# Was Cornelius van Til a literal 6-day creationist?



## Dieter Schneider (Jul 12, 2013)

Was C van Til a literal 6-day creationist? Can this be substantiated 'Ipsissima verba'? My question was provoked by this article.


----------



## Semper Fidelis (Jul 12, 2013)

I found this: Yahoo! Groups

Not conclusive but helpful.


----------



## augustacarguy (Jul 12, 2013)

Aren't all Christians? 

I kid! ;-)


----------



## Backwoods Presbyterian (Jul 12, 2013)

Three quotations from _The Defense of the Faith_ to buttress Austin's point. 

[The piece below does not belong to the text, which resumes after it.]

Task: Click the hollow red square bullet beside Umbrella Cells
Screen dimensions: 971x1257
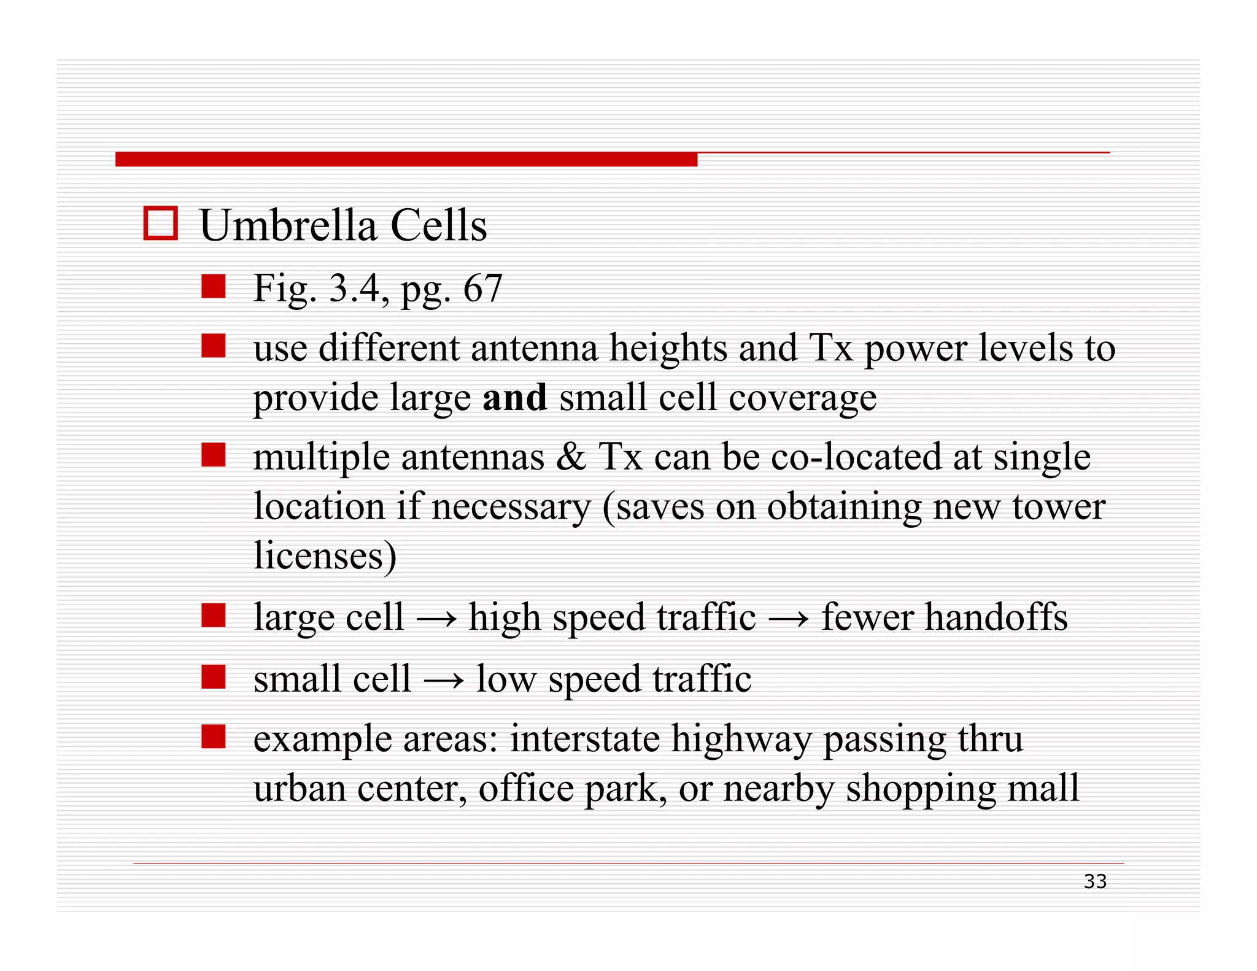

> ‎"The true meaning of the fallen and the regenerate consciousness cannot be maintained unless back of both lies the history of Adam and his fall. This does not mean that it is a matter of indifference whether or not we take the Genesis narrative with respect to Adam as historical. It is only if we do take this narrative as historical that a sound theology can be maintained. Adam's sin was the willful transgression of man to the known revelation of God. If we deny the historicity of the Genesis narrative, we shall be compelled to reduce man's responsibility for sin so drastically that in reality nothing remains of it. Man's "sinfulness" is then virtually identical with 'fate'. Accordingly such theologians as Otto Piper and Nels F.S. Ferre, who virtually reduce the Genesis narrative to the status of myth, find themselves compelled to deny also the historic Christian views of sin, of Christ, and of the atonement."-- Cornelius Van Til, "The Defense of the Faith" pg. 301





> "My reason for arguing this matter is that together with all orthodox believers I have frequently argued, as you know, that the historicity of Christianity cannot be maintained unless the historicity of the Old Testament and in particular the historicity of the Genesis account be also maintained." -- Cornelius Van Til, "The Defense of the Faith", pg. 251





> ‎"On the question of creation I believe that it pleased God 'for the manifestation of the glory of his eternal power, wisdom, and goodness, in the beginning, to create, or make of nothing, the world, and all things therein, whether invisible or visible, in the space of six days and all very good.' This doctrine of creation fits in with the doctrine of the ontological Trinity. If God is fully self-contained, then there was no sort of half existence and no sort of non-being that had any power over against him. There was therefore no impersonal law of logic that told God what He could do, and there was no sort of stuff that had as much even as refractory power over against God when he decided to create the world." -- Cornelius Van Til, "The Defense of the Faith", pg. 247


----------



## irresistible_grace (Jul 13, 2013)

By "literal" do you mean "24 hour" six day [Young Earth] creationist?


----------